David Silver - Reinforcement Learning Note 2

Markov Decision Process

Posted by Rasin on August 30, 2020

Lecture: Markov Decision Process

Learning Goals

  • Understand the Agent-Environment interface
  • Understand what MDPs (Markov Decision Processes) are and how to interpret transition diagrams
  • Understand Value Functions, Action-Value Functions, and Policy Functions
  • Understand the Bellman Equations and Bellman Optimality Equations for value functions and action-value functions

Markov Processes

Introduction to MDPs

Markov decision processes formally describe an environment for reinforcement learning, where the environment is fully observable: the current state completely characterises the process.

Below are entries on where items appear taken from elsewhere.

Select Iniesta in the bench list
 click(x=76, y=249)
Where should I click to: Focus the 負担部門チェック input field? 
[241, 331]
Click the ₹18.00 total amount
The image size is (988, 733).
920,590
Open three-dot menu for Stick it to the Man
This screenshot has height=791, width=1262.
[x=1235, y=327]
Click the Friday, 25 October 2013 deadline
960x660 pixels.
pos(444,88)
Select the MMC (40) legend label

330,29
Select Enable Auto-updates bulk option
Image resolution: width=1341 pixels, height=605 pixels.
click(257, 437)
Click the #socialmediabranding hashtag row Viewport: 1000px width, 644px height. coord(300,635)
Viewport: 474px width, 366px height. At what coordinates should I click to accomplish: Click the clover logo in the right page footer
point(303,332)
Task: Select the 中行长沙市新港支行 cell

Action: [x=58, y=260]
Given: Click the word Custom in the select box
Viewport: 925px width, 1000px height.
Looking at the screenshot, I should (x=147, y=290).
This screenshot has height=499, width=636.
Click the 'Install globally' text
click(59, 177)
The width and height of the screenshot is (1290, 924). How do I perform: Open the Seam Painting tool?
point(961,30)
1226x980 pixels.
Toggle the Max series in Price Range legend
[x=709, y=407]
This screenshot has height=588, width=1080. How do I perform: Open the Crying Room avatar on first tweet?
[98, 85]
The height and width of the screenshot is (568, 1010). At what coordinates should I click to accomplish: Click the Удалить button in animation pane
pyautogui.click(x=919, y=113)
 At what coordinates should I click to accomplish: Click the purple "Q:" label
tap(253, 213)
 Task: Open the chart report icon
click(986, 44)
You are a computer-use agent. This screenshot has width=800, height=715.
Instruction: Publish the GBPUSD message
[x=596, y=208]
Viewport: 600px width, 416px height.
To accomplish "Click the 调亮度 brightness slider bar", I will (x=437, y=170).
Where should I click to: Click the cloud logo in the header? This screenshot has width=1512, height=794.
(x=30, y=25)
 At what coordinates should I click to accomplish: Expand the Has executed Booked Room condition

Almost all RL problems can be formalised as MDPs.

最优控制问题可以描述成连续MDPs; 部分观测环境可以转化成POMDPs; 赌博机问题是只有一个状态的MDPs。

Markov Property

Definition: A state \(s_t\) is Markov if and only if

\[\mathbb{P}[s_{t+1} \mid s_t] = \mathbb{P}[s_{t+1} \mid s_1, \dots, s_t]\]

The state captures all relevant information from the history. Once the state is known, the history may be thrown away. The state is sufficient statistic of the future.

这里要求环境全观测。

State Transition Matrix

For a Markov state \(s\) and successor state \(s’\), the state transition probability is defined by:

\[\mathcal{P}_{ss'} = \mathbb{P}[s_{t+1} = s' \mid s_t = s]\]

State transition matrix \(\mathcal{P}\) defines transition probabilities from all states \(s\) to all successor state \(s’\).

\[\mathcal{P} = \begin{bmatrix} \mathcal{P}_{11} & \cdots & \mathcal{P}_{1n}\\ \vdots & \ & \vdots \\ \mathcal{P}_{n1} & \cdots & \mathcal{P}_{nn} \end{bmatrix}\]

where each row of the matrix sums to 1.

\(n\)表示状态的个数; \(\mathcal{P}\) 代表了整个状态转移的集合 每行元素相加等于1。 也可以将状态转移概率写成函数的形式:

\[\mathcal{P}(s' \mid s) = \mathbb{P}[s_{t+1} = s' \mid s_t = s]\]

其中:

\[\sum_{s'} \mathcal{P}(s' \mid s) = 1\ or\ \inf_{s'}\mathcal{P}(s' \mid s) = 1\]

Episode

A sequence process from state \(s_1\) to the terminal state \(s_t\) is called an episode.

An episodic task is always ended up with a terminal state.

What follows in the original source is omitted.